#### Goal of the exercise:
Return the following lines word for word, without any changes.

#### Supplied material:
————
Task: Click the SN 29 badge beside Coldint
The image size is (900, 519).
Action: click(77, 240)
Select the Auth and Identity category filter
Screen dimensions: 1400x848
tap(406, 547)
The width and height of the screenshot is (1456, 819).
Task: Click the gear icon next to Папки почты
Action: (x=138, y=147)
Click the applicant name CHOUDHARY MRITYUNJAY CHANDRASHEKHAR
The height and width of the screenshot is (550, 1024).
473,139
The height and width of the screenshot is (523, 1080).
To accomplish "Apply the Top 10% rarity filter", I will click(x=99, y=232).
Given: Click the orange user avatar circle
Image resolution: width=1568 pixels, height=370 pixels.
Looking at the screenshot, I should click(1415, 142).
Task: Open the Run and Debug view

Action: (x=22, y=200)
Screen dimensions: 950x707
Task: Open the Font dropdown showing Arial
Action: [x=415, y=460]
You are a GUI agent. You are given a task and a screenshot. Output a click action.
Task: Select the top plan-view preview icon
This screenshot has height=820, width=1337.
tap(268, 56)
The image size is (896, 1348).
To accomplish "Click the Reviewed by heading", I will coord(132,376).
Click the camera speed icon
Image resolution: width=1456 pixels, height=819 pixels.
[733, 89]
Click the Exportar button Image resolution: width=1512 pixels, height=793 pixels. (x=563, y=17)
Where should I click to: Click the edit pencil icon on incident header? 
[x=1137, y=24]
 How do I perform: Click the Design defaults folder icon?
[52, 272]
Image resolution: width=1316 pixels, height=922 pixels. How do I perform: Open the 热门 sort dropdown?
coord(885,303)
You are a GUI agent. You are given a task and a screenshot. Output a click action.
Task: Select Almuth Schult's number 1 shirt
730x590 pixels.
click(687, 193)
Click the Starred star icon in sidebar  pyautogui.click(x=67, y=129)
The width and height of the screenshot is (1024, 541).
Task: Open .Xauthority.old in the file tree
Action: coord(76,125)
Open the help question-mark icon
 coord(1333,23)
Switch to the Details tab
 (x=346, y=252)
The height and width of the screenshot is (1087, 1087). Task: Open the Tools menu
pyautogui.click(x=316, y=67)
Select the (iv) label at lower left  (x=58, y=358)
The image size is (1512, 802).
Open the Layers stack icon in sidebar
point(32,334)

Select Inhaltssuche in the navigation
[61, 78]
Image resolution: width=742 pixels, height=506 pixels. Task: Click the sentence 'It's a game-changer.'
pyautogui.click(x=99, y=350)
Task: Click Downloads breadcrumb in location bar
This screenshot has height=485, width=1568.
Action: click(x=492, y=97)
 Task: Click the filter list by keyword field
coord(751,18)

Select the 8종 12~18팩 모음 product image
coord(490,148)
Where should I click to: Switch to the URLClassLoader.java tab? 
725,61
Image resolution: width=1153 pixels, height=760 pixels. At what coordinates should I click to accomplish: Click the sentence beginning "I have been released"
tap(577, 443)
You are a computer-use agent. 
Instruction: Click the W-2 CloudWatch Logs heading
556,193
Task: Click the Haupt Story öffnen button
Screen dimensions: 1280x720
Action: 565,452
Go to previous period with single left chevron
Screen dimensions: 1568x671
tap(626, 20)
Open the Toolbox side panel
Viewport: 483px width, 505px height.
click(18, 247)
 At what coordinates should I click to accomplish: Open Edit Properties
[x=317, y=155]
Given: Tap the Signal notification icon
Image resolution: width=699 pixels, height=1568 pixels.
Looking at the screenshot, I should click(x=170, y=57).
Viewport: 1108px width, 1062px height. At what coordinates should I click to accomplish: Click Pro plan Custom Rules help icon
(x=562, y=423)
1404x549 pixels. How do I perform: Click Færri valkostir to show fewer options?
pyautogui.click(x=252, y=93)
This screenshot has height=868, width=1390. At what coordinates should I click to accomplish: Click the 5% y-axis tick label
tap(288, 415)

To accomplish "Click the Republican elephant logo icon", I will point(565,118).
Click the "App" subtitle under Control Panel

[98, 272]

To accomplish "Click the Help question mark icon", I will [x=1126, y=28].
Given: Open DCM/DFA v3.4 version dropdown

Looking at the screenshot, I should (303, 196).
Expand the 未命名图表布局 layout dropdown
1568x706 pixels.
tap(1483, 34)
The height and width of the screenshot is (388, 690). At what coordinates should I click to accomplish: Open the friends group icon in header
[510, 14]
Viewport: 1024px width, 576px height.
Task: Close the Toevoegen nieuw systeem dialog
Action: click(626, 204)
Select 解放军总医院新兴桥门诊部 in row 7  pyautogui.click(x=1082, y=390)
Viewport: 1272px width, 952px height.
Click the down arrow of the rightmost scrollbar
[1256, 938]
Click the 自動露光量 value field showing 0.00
————
#### Exercise output:
Task: Click the SN 29 badge beside Coldint
The image size is (900, 519).
Action: click(77, 240)
Select the Auth and Identity category filter
Screen dimensions: 1400x848
tap(406, 547)
The width and height of the screenshot is (1456, 819).
Task: Click the gear icon next to Папки почты
Action: (x=138, y=147)
Click the applicant name CHOUDHARY MRITYUNJAY CHANDRASHEKHAR
The height and width of the screenshot is (550, 1024).
473,139
The height and width of the screenshot is (523, 1080).
To accomplish "Apply the Top 10% rarity filter", I will click(x=99, y=232).
Given: Click the orange user avatar circle
Image resolution: width=1568 pixels, height=370 pixels.
Looking at the screenshot, I should click(1415, 142).
Task: Open the Run and Debug view

Action: (x=22, y=200)
Screen dimensions: 950x707
Task: Open the Font dropdown showing Arial
Action: [x=415, y=460]
You are a GUI agent. You are given a task and a screenshot. Output a click action.
Task: Select the top plan-view preview icon
This screenshot has height=820, width=1337.
tap(268, 56)
The image size is (896, 1348).
To accomplish "Click the Reviewed by heading", I will coord(132,376).
Click the camera speed icon
Image resolution: width=1456 pixels, height=819 pixels.
[733, 89]
Click the Exportar button Image resolution: width=1512 pixels, height=793 pixels. (x=563, y=17)
Where should I click to: Click the edit pencil icon on incident header? 
[x=1137, y=24]
 How do I perform: Click the Design defaults folder icon?
[52, 272]
Image resolution: width=1316 pixels, height=922 pixels. How do I perform: Open the 热门 sort dropdown?
coord(885,303)
You are a GUI agent. You are given a task and a screenshot. Output a click action.
Task: Select Almuth Schult's number 1 shirt
730x590 pixels.
click(687, 193)
Click the Starred star icon in sidebar  pyautogui.click(x=67, y=129)
The width and height of the screenshot is (1024, 541).
Task: Open .Xauthority.old in the file tree
Action: coord(76,125)
Open the help question-mark icon
 coord(1333,23)
Switch to the Details tab
 (x=346, y=252)
The height and width of the screenshot is (1087, 1087). Task: Open the Tools menu
pyautogui.click(x=316, y=67)
Select the (iv) label at lower left  (x=58, y=358)
The image size is (1512, 802).
Open the Layers stack icon in sidebar
point(32,334)

Select Inhaltssuche in the navigation
[61, 78]
Image resolution: width=742 pixels, height=506 pixels. Task: Click the sentence 'It's a game-changer.'
pyautogui.click(x=99, y=350)
Task: Click Downloads breadcrumb in location bar
This screenshot has height=485, width=1568.
Action: click(x=492, y=97)
 Task: Click the filter list by keyword field
coord(751,18)

Select the 8종 12~18팩 모음 product image
coord(490,148)
Where should I click to: Switch to the URLClassLoader.java tab? 
725,61
Image resolution: width=1153 pixels, height=760 pixels. At what coordinates should I click to accomplish: Click the sentence beginning "I have been released"
tap(577, 443)
You are a computer-use agent. 
Instruction: Click the W-2 CloudWatch Logs heading
556,193
Task: Click the Haupt Story öffnen button
Screen dimensions: 1280x720
Action: 565,452
Go to previous period with single left chevron
Screen dimensions: 1568x671
tap(626, 20)
Open the Toolbox side panel
Viewport: 483px width, 505px height.
click(18, 247)
 At what coordinates should I click to accomplish: Open Edit Properties
[x=317, y=155]
Given: Tap the Signal notification icon
Image resolution: width=699 pixels, height=1568 pixels.
Looking at the screenshot, I should click(x=170, y=57).
Viewport: 1108px width, 1062px height. At what coordinates should I click to accomplish: Click Pro plan Custom Rules help icon
(x=562, y=423)
1404x549 pixels. How do I perform: Click Færri valkostir to show fewer options?
pyautogui.click(x=252, y=93)
This screenshot has height=868, width=1390. At what coordinates should I click to accomplish: Click the 5% y-axis tick label
tap(288, 415)

To accomplish "Click the Republican elephant logo icon", I will point(565,118).
Click the "App" subtitle under Control Panel

[98, 272]

To accomplish "Click the Help question mark icon", I will [x=1126, y=28].
Given: Open DCM/DFA v3.4 version dropdown

Looking at the screenshot, I should (303, 196).
Expand the 未命名图表布局 layout dropdown
1568x706 pixels.
tap(1483, 34)
The height and width of the screenshot is (388, 690). At what coordinates should I click to accomplish: Open the friends group icon in header
[510, 14]
Viewport: 1024px width, 576px height.
Task: Close the Toevoegen nieuw systeem dialog
Action: click(626, 204)
Select 解放军总医院新兴桥门诊部 in row 7  pyautogui.click(x=1082, y=390)
Viewport: 1272px width, 952px height.
Click the down arrow of the rightmost scrollbar
[1256, 938]
Click the 自動露光量 value field showing 0.00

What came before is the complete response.